Note: Setting cutoff_depth to 0 allows a search for paths of unlimited length; only

positive values limit the length.

Guided path finding

The function guided_path_finder employs a score function to try to find a path between vertices. It may be faster than find_path, but might not give a shortest path.
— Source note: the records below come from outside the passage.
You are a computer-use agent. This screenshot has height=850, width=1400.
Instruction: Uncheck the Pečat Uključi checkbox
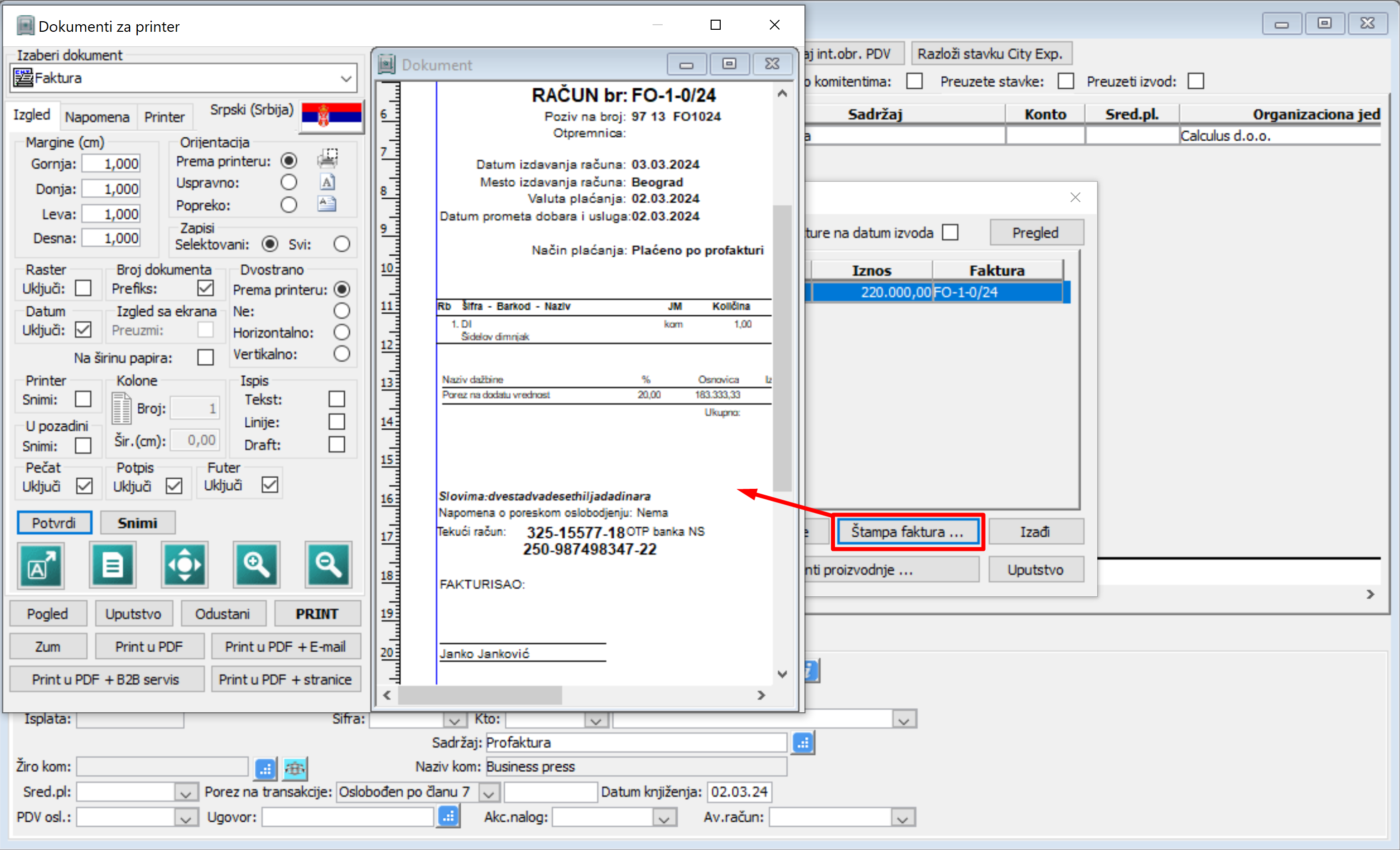(x=84, y=486)
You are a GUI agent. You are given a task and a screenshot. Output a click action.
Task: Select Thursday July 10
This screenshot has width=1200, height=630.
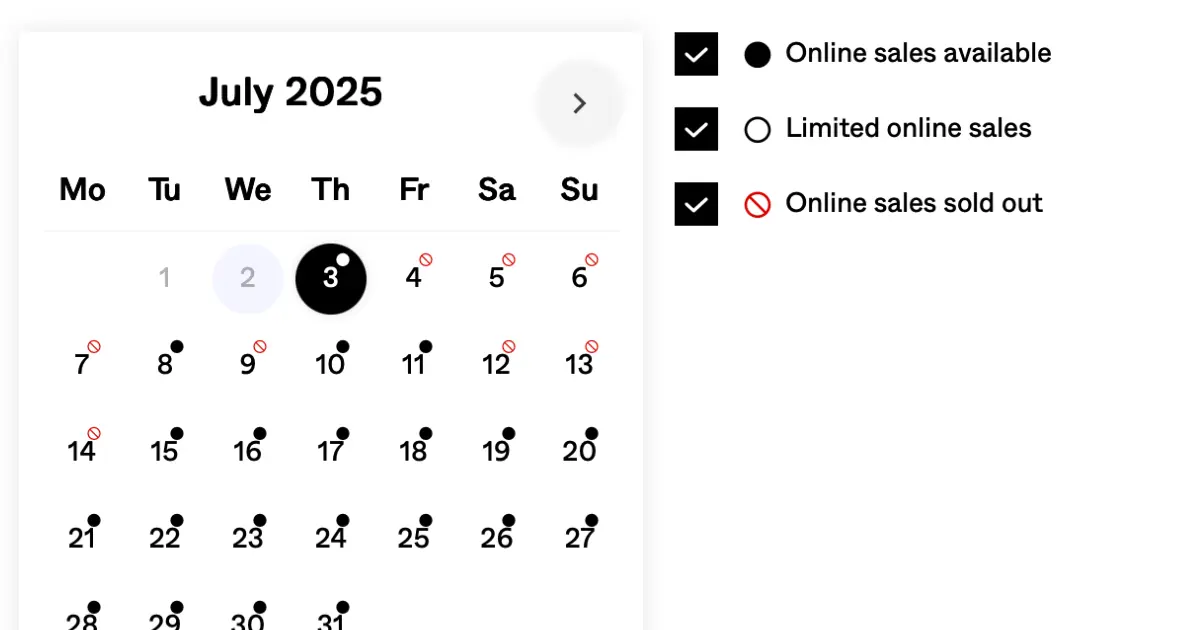[331, 365]
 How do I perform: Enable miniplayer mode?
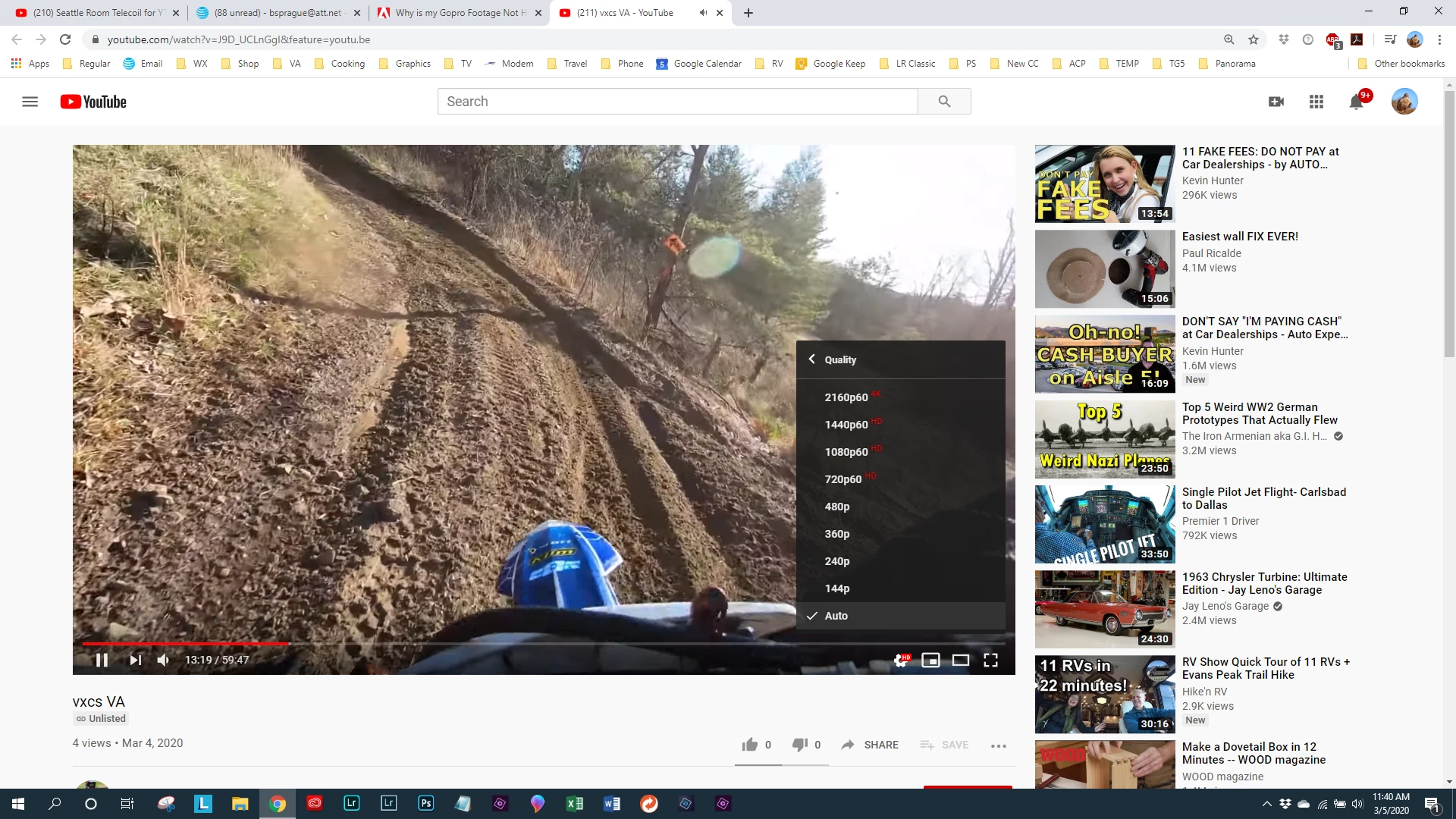click(x=930, y=660)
This function is called as follows: guided_path_finder(G,s,t,score=sc, depth=d, verbose=0) where

  • G is an ImplicitGraph,
  • s is the starting vertex of the desired path,
  • t is the ending vertex of the desired path,
  • sc is a score function that mapping vertices to integers and should get smaller as vertices get closer to t (and should minimize at t),
  • d controls amount of look ahead (default is 1), and
  • verbose sets how often to print progess information (or 0 for no diagnostics).
julia> G = iKnight();

julia> s = (9,9); t = (0,0);

julia> sc(v) = sum(abs.(v));  # score of (a,b) is |a| + |b|

julia> guided_path_finder(G,s,t,score=sc,depth=1)
9-element Vector{Tuple{Int64, Int64}}:
 (9, 9)
 (8, 7)
 (7, 5)
 (6, 3)
 (5, 1)
 (3, 0)
 (1, -1)
 (-1, -2)
 (0, 0)

# With better look-ahead we find a shorter path

julia> guided_path_finder(G,s,t,score=sc,depth=3)
7-element Vector{Tuple{Int64, Int64}}:
 (9, 9)
 (8, 7)
 (7, 5)
 (6, 3)
 (4, 2)
 (2, 1)
 (0, 0)

Greater depth can find a shorter path, but that comes at a cost:

julia> using BenchmarkTools

julia> @btime guided_path_finder(G,s,t,score=sc,depth=1);
  52.361 μs (1308 allocations: 81.05 KiB)

julia> @btime guided_path_finder(G,s,t,score=sc,depth=3);
  407.546 μs (8691 allocations: 696.47 KiB)

Extras

The extras directory contains additional code and examples that may be useful in conjunction with the ImplicitGraph type. See the README in that directory.